作業内容 ->
1. homework関数のコードで、train_yを「np.r_[train_y, train_y]」と二度連結している理由を1〜3文で説明せよ。
2. homework関数のコードを、示された最後の行の次から書き継げ。

提示文 ->
──────────
次のセルのhomework関数を完成させて提出してください

- **上記のコード以外で必要なもの**は全て書いてください

In [2]:
def homework(train_X, train_y, test_X):
    import time
    start_time = time.time()
    import gc
    train_y = np.eye(10)[train_y].astype('int32')
    train_X = train_X.reshape((train_X.shape[0], 3, 32, 32))
    test_X = test_X.reshape((test_X.shape[0], 3, 32, 32))
    train_X = np.r_[train_X,train_X[:, :, :, ::-1]]
    train_y = np.r_[train_y, train_y]
    train_X, valid_X, train_y, valid_y = train_test_split(train_X, train_y,
                                                          test_size=0.04,
                                                          random_state=42)
     
    def gcn(a):
        average = np.mean(a, axis=(1, 2, 3), keepdims=True)
        std = np.std(a, axis=(1, 2, 3), keepdims=True)
        return (a - average)/std
    
    class ZCAWhitening:
        def __init__(self, epsilon=1e-4):
            self.epsilon = epsilon
            self.mean = None
            self.ZCA_matrix = None

        def fit(self, x):
            x = x.reshape(x.shape[0], -1)
            #self.mean = np.mean(x, axis=0)
            #x -= self.mean
            cov_matrix = np.dot(x.T, x) / x.shape[0]
            A, d, _ = np.linalg.svd(cov_matrix)
            self.ZCA_matrix = np.dot(np.dot(A,
                                            np.diag(1. / np.sqrt(d + self.epsilon))
                                            ), A.T)

        def transform(self, x):
            shape = x.shape
            x = x.reshape(x.shape[0], -1)
            #x -= self.mean
            x = np.dot(x, self.ZCA_matrix.T)
            return x.reshape(shape)
──────────
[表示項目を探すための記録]
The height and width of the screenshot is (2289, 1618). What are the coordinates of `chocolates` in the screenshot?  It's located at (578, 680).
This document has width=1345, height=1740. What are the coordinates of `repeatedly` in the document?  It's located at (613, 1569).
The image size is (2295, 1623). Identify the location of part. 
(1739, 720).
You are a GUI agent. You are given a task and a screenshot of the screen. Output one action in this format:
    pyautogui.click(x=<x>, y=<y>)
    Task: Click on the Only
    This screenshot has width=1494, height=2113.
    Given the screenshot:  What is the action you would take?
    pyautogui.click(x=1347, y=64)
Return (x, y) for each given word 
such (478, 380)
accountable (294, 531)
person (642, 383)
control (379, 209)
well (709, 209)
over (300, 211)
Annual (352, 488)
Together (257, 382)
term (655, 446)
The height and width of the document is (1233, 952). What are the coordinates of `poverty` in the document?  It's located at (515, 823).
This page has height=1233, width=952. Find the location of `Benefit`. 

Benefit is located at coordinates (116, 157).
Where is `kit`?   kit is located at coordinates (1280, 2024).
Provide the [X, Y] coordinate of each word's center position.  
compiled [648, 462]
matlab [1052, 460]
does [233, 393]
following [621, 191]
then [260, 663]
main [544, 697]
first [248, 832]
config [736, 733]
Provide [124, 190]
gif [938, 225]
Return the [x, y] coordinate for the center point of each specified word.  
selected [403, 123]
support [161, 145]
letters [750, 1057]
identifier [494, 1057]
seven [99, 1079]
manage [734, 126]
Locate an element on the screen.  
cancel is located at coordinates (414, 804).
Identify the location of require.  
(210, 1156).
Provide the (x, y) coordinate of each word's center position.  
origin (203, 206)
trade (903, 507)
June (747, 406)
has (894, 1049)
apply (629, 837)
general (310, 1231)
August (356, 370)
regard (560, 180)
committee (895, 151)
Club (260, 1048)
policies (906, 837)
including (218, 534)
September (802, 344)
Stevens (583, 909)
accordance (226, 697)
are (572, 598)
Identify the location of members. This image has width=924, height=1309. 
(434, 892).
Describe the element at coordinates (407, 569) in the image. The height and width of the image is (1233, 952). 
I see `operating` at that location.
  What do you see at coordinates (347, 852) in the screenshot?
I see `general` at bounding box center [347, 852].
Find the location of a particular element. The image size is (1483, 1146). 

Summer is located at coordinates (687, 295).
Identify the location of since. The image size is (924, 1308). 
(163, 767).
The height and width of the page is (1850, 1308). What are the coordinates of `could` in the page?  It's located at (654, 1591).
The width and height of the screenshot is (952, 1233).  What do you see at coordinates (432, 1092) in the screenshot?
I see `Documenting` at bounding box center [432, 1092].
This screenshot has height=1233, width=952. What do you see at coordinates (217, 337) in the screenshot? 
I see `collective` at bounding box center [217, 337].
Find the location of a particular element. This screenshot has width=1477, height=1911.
──────────
出力結果 ->
1. 直前の行で、train_Xの末尾に左右反転した画像（train_X[:, :, :, ::-1]）を連結し、画像の枚数を2倍にしている。ラベルも同じ順に2倍にしておかないと、各画像と正解ラベルの対応が崩れる。

2.
    class BatchNorm:
    # Constructor
        def __init__(self, shape, epsilon=np.float32(1e-5)):
            self.shape = shape
            self.epsilon = epsilon

            self.gamma = theano.shared(np.ones(self.shape, dtype="float32"),
                                       name="gamma")
            self.beta = theano.shared(np.zeros(self.shape, dtype="float32"),
                                      name="beta")
            self.params = [self.gamma, self.beta]

    # Forward Propagation
        def f_prop(self, x):
            if x.ndim == 2:
                mean = T.mean(x, axis=0, keepdims=True)
                std = T.sqrt(T.var(x, axis=0, keepdims=True) + self.epsilon)
            elif x.ndim == 4:
                mean = T.mean(x, axis=(0, 2, 3), keepdims=True)
                std = T.sqrt(T.var(x, axis=(0, 2, 3), keepdims=True) +
                             self.epsilon)

            normalized_x = (x - mean) / std
            self.z = self.gamma * normalized_x + self.beta
            return self.z
        
    class Conv:
    # Constructor
        def __init__(self, filter_shape, function=lambda x: x, border_mode="valid",
                     subsample=(1, 1)):
            self.function = function
            self.border_mode = border_mode
            self.subsample = subsample

            fan_in = np.prod(filter_shape[1:])
            fan_out = (filter_shape[0] * np.prod(filter_shape[2:]))
            self.W = theano.shared(np.random.uniform(
                        low=-np.sqrt(6. / (fan_in + fan_out)),
                        high=np.sqrt(6. / (fan_in + fan_out)),
                        size=filter_shape
                    ).astype("float32"), name="W")
            self.b = theano.shared(np.zeros((filter_shape[0],), dtype="float32"),
                                   name="b")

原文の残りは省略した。